Instructions for the task
In the passage on airplane moisture control, what is the drawback of wringing wet insulation blankets to expel water?

Selected excerpt

■ ■ ■ ■

Bilge trays are sheets of molded plastic (fig. 10) intended to support the insulation blankets. Bilge trays should be used in the lower lobe of the airplane to keep insulation blankets away from any water that has traveled toward the drain valves.

Equipment that is sensitive to wet environments should be protected or moved from these environments. Sealed electrical connectors should be used to minimize moisture entry and to reduce the number of system failures.

Maintenance recommendations.
Operators can take several steps to reduce moisture-related problems. These actions are related to

Reducing exposed structure and excessive gaps between insulation blankets will decrease the amount of condensation that forms. Ensuring that blanket joint areas--whether butt joints or overlaps--are properly installed will also reduce the creation of condensation and subsequent dripping into the crown area. If the blankets are overlapped, drainage holes will remove most of the water and keep it away from the passenger cabin.

Maintenance personnel remove wet insulation blankets during maintenance checks and often wring them to expel water. This helps dry the blankets, but it also damages the insulative material, reducing the blanket's thermal and acoustic capabilities.

A service letter (see sidebar) has been distributed to all Boeing operators regarding the use of Nomex felt on ceiling panels and stowage bins. Applying Nomex felt to these areas will reduce the amount of water that could drip into the passenger cabin.

Bilge trays provide better protection than strings and nets currently used in the cargo compartments of most airplanes.

Ground-based dehumidification systems can maintain very low humidity levels in an airplane. They can significantly enhance the drying of wet surfaces and wet insulation. However, a considerable amount of time is required to dry an airplane using these systems, and the airplane doors must be kept closed for the duration of the process. As a result, most operators are not likely to choose this method in their daily operations. However, the systems may be useful for drying airplanes parked for longer periods.

■ ■ ■ ■

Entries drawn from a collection
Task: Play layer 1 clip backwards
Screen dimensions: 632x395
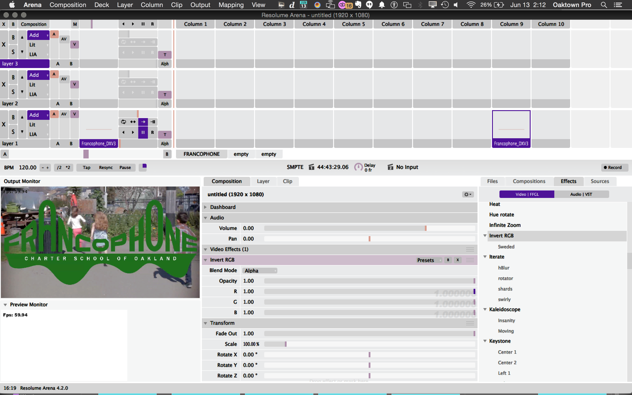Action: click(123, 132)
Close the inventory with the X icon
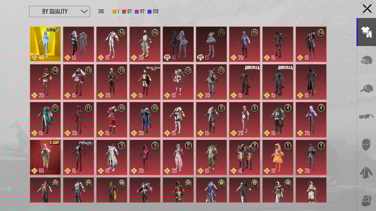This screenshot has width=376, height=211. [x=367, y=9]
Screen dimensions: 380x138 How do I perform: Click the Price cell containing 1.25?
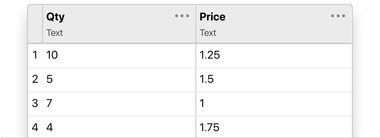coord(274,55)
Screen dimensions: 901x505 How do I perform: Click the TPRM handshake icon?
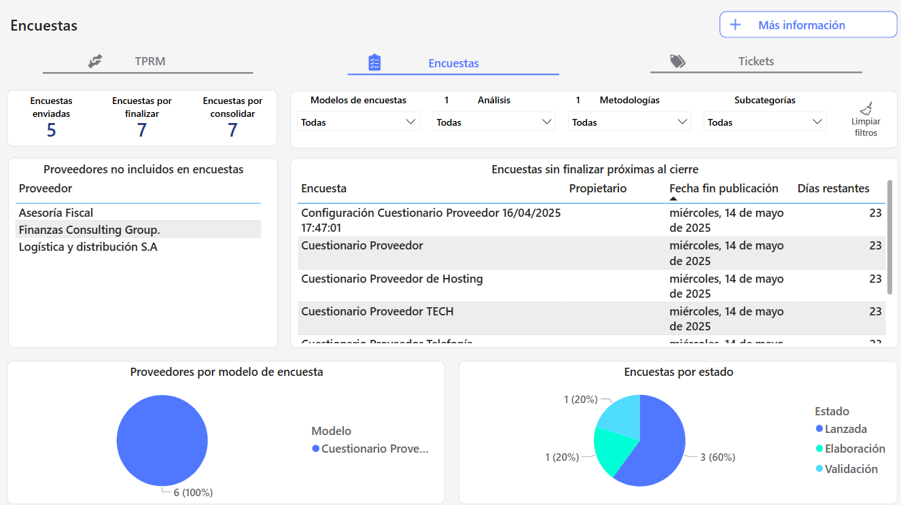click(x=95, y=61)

■ ■ ■ ■

Exercise response
Wringing damages the insulative material and reduces the blanket's thermal and acoustic capabilities.